Work task -
Find all lines with the word "will" in the material, then copy them.

(Data for review)

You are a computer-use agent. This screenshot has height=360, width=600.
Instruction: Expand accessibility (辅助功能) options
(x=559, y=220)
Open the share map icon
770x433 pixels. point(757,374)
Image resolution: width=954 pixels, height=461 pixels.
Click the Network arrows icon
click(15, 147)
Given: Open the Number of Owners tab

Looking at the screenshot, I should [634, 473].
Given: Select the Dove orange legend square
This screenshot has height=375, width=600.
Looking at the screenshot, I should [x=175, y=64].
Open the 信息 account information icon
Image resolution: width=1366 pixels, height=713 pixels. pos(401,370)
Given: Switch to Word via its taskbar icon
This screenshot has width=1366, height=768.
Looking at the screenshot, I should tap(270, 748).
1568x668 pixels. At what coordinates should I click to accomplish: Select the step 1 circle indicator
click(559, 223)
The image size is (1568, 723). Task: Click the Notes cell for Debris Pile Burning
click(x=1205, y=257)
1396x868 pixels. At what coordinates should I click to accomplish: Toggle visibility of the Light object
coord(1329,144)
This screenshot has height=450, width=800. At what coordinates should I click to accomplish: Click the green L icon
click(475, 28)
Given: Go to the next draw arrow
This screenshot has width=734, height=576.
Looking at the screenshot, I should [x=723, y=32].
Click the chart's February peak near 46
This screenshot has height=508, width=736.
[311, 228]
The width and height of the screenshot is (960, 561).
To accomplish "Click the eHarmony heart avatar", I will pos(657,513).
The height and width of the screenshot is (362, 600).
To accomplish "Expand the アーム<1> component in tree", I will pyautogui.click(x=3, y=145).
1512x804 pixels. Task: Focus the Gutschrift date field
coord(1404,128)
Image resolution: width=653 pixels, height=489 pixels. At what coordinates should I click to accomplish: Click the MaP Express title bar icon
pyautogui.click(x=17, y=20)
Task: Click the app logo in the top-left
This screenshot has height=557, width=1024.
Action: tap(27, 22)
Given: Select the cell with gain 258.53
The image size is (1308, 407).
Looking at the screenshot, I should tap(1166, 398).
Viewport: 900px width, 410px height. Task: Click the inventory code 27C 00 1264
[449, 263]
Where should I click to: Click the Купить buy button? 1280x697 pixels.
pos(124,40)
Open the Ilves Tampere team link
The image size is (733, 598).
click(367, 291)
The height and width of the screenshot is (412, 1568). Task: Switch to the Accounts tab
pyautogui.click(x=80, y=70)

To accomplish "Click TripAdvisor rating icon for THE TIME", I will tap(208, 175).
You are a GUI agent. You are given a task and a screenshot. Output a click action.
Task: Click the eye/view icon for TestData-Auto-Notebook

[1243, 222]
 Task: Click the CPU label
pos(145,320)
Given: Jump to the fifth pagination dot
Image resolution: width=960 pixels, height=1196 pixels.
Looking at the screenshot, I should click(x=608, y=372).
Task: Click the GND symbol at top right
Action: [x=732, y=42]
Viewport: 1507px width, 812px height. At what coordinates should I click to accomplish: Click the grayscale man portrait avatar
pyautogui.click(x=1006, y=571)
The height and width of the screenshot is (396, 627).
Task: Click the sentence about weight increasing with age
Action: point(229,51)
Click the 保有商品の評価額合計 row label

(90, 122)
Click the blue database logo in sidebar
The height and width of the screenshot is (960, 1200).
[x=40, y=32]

(End Data for review)

Output below -
To accomplish "Click the eHarmony heart avatar", I will pos(657,513).
To accomplish "Expand the アーム<1> component in tree", I will pyautogui.click(x=3, y=145).
To accomplish "Click TripAdvisor rating icon for THE TIME", I will tap(208, 175).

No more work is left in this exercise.